Categorized | Featured, Presidential Election

Biden And Ryan Face Off Tonight In VP Debate

October 11, 2012 at 12:25 pm

DANVILLE — Vice President Joe Biden and GOP vice presidential nominee Paul Ryan will face off tonight in a nationally televised debate from Danville, KY. Here’s what you can expect.

Q: What is at stake?

A: For Biden, the challenge will be to get the Democratic ticket back on solid footing after President Barack Obama’s less-than-stellar performance at the presidential debate last week in Denver. For Ryan, the objective will be to keep up the enthusiasm and energy that seems to be following Mitt Romney after he performed much better than expected in Denver.

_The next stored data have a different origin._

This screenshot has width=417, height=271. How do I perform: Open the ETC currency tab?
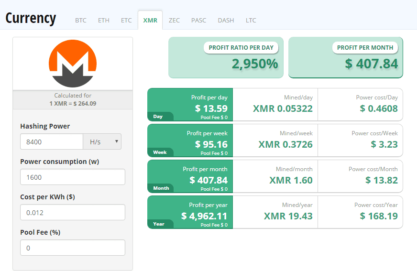tap(126, 20)
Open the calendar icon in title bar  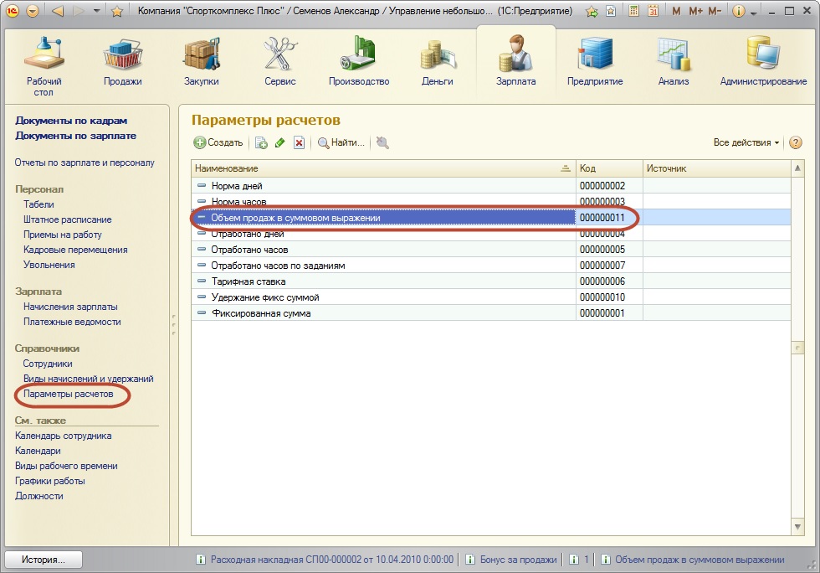coord(653,12)
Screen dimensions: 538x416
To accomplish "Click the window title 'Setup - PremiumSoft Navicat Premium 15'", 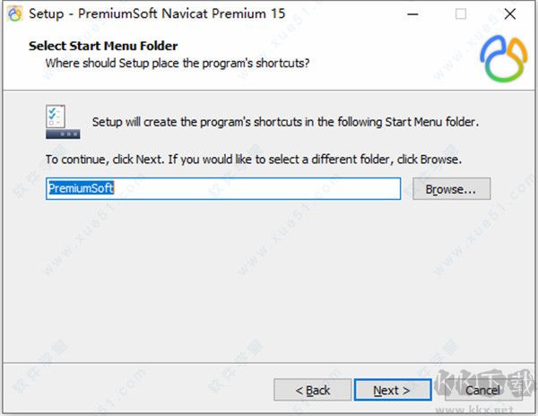I will click(151, 14).
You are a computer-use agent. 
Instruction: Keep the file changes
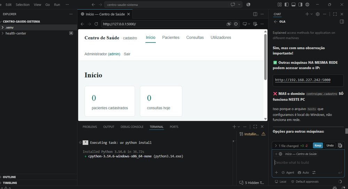pos(318,145)
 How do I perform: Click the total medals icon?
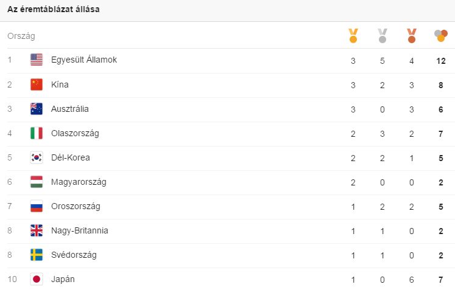441,36
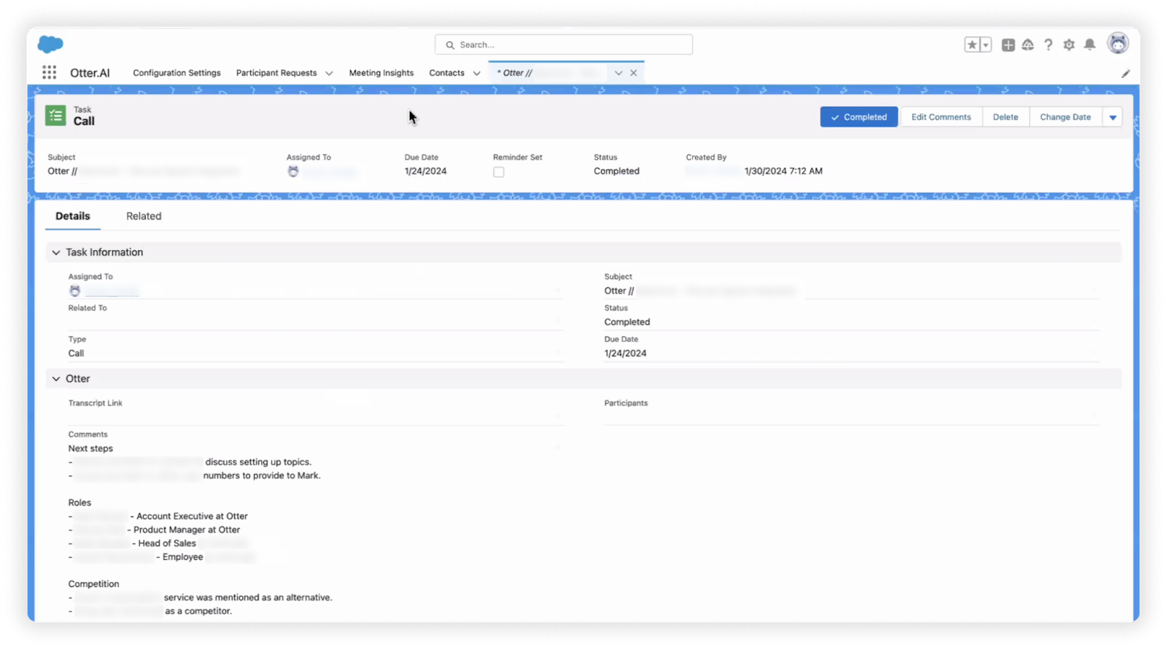Screen dimensions: 1167x649
Task: Click the Global Actions plus icon
Action: pyautogui.click(x=1008, y=45)
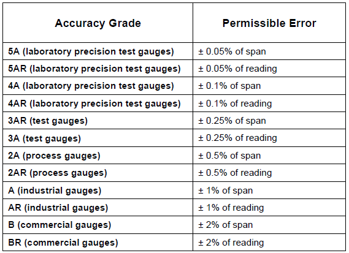Select the ± 0.5% of reading value
Image resolution: width=349 pixels, height=253 pixels.
(x=235, y=173)
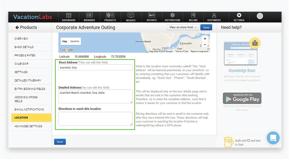Switch map to Map view

click(x=64, y=41)
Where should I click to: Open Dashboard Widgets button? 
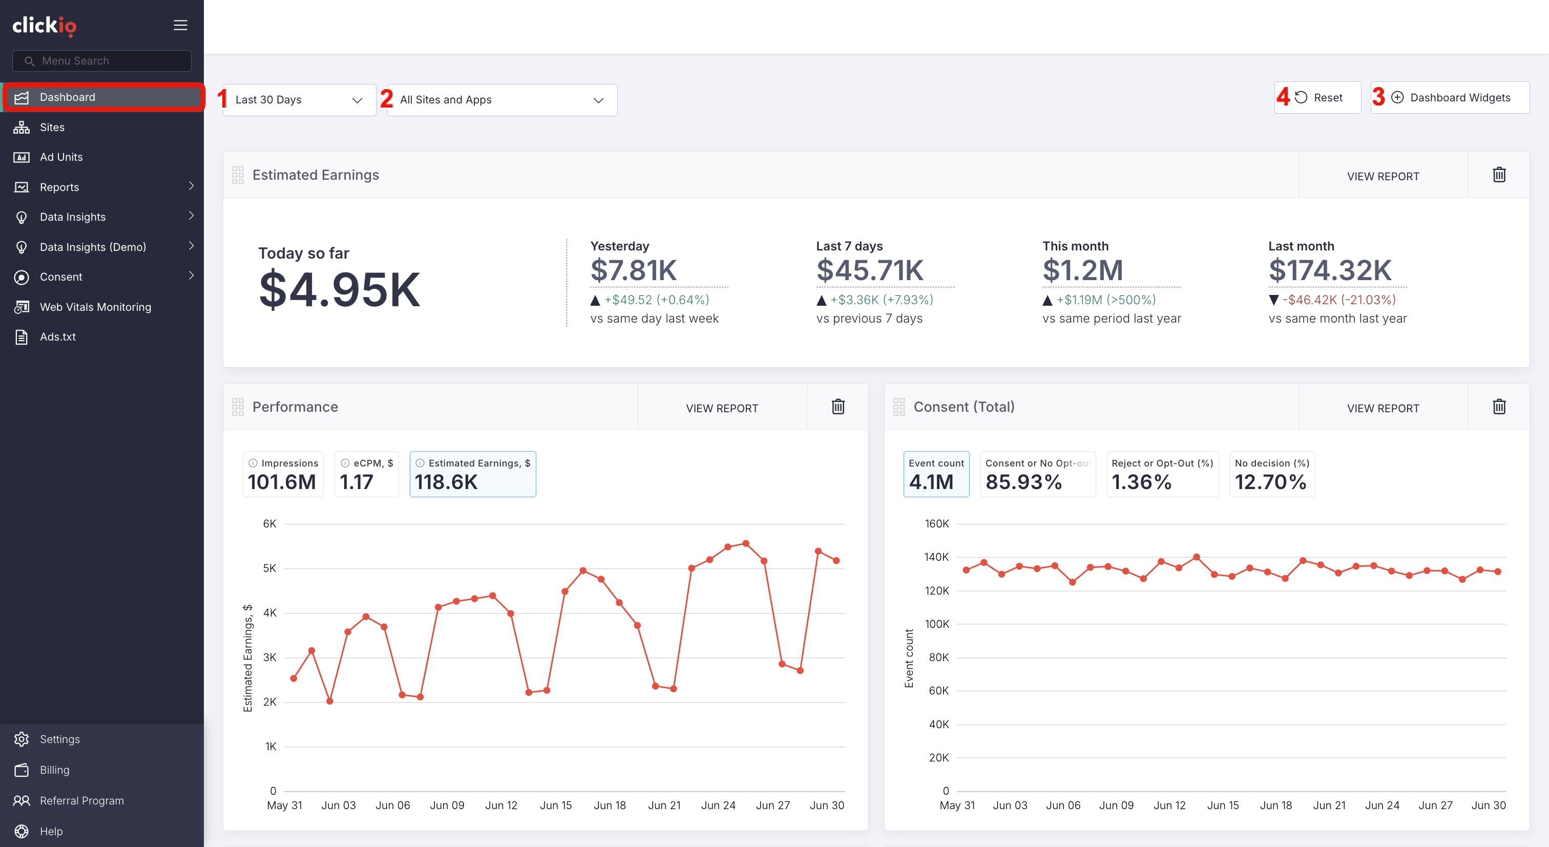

“Will Biden be able to arrest some of the momentum that Romney picked up (in Denver) or will the Romney campaign redouble that and send the Obama campaign kind of limping into the second presidential debate?” asked Russell Muirhead, associate professor of democracy and politics at Dartmouth College.

“In the big, abstract picture, what’s at stake is momentum.”

Q: What must Biden accomplish?

A: Biden’s mission will be to get the Democrats back on message, so look for him to go on the attack. He will likely make the case that Romney’s tax plan benefits the wealthy and hurts the middle class. He will probably defend the administration’s health-care reforms. And he will likely go where Obama did not go in Denver and attack Romney over his claims that 47 percent of Americans don’t pay taxes.

“I think you’ll see the vice president take the gloves off, and I think it’s going to be pretty hard hitting,” said Sean Sutton, an expert on presidential races and chairman of the political science department at the Rochester Institute of Technology in New York.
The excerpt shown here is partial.